Los peregrinos caminan constantes por el Camino de Santiago francés, entre los Pirineos y Galicia. Son pacientes y sufridos. Muchos van ensimismados y otros alegres. Algunos, incluso, exhiben una sonrisa beatífica, propia de los santones o de los tontos. Unos cuántos renguean por las ampollas, los pies en llaga viva o por una rodilla maltrecha. Para ellos, sin dolor no hay gloria. Una parte quedará fuera de combate por las heridas o el cansancio y regresarán, vencidos, a sus hogares.

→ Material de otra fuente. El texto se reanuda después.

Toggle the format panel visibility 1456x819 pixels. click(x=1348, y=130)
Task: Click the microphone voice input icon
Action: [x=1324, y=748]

Algunos prefieren caminar de noche, alumbrándose con la luna o con linternas. La mayoría empieza a caminar de madrugada, entre las 5 y las 6, pues el sol a fines del verano sale después de las 8. Y cubren distancias de hasta más de 30 kilómetros por día. 

De madrugada, a la salida de los pueblos, los peregrinos caminan juntos, como un ejército silencioso y resuelto. Con las horas se van separando: los más fuertes sacan mucha ventaja y los más lentos se quedan atrás.

Los peregrinos parecen dóciles y rutinarios, cual fila de hormiga. Da la impresión de que si se alteran las señales y la cartelería que los guía, marcharían, muy ordenados, hasta un abismo, como conducidos por el flautista de Hamelín.

Los paisanos son muy gentiles y afectuosos con los caminantes, y los devuelven a la senda correcta apenas se apartan unos metros.

Muchos peregrinos son un tanto naif y un poco noveleros. Coleccionan sellos en su credencial, para probar que estuvieron, por ejemplo, en Redecilla del Camino, una ignota aldea de 100 habitantes.

¿Por qué trepan hasta la cima de casi cada monte, si hay un sendero más fácil por debajo? Pues porque son estoicos, algo masoquistas, y gustan de los símbolos, como una piedra, una cruz o una leyenda.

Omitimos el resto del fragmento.